Learning to Walk
Babies normally start walking some time between 10 and 18 months. Some parents get anxious when their baby shows no signs of walking at around a year of age. If that sounds a lot like you, then remember what Glenn Doman says about the importance of crawling in developing speech as well as reading and writing skills. If he's right, then learning to walk late might actually be a good thing!
As your baby gets ready to start walking, she will grab the furniture and pull herself up to a standing position. She will begin "cruising" - moving around on her feet with the furniture for support - and occasionally standing for a few seconds unaided. Let her do so barefoot, as this will make it easier for her to develop her balance and coordination.

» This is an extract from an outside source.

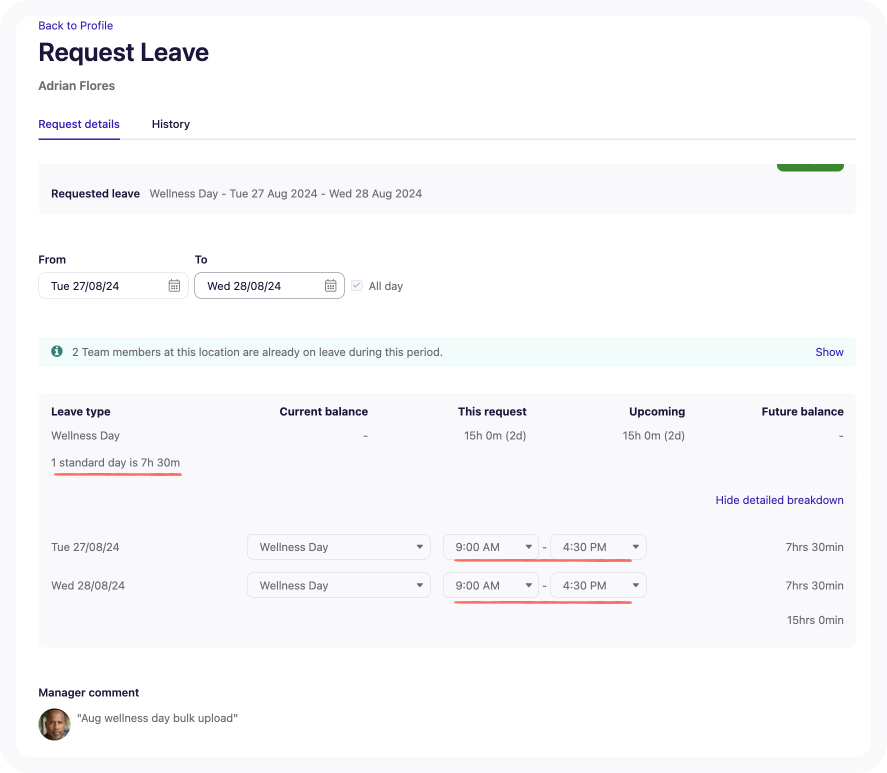
Task: Click the Back to Profile link
Action: [75, 25]
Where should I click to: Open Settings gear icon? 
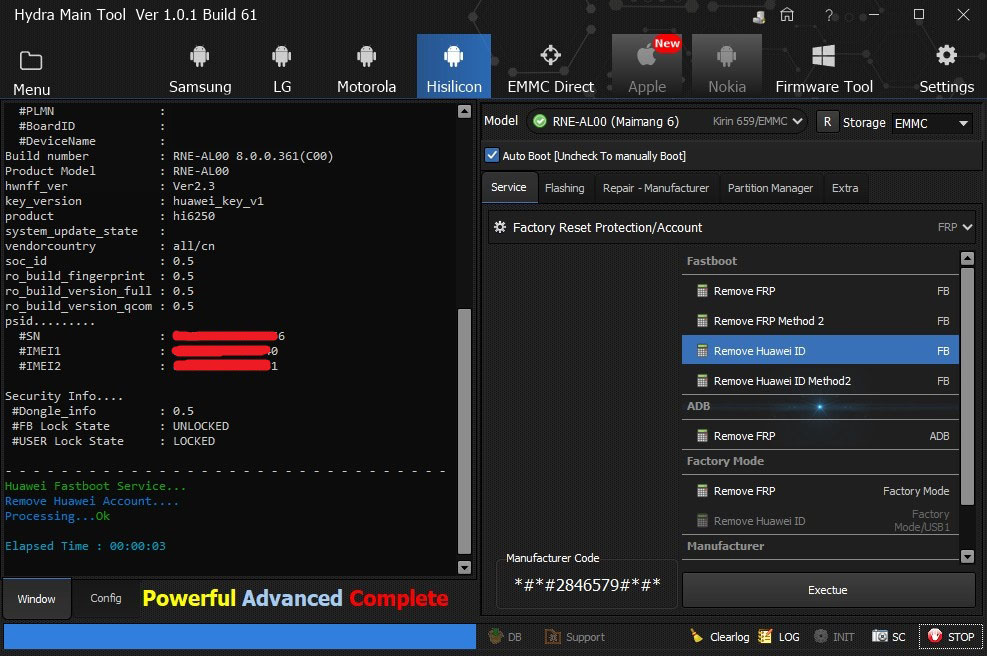point(946,56)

To promote his walking skills, there's plenty you can do to help strengthen your baby's leg muscles. Before he begins to stand (or even crawl), let him grip your fingers (holding his wrists as a precaution) and pull him up to standing, so that he's supporting his own weight. Later, you can let him walk around while you support him under the arms. When he starts to cruise, encourage him to let go of the furniture by holding out your fingers and allowing him grip you with both hands. Before you know it, he'll be holding on to you with one hand - or even letting go altogether!
Babies start getting up on their feet before they know how to get back down, so don't be surprised if your little one cries for help while marooned in a standing position. Rather than picking her up when this happens, you can help her learn to sit down by gently bending her knees and supporting her weight until she reaches the floor.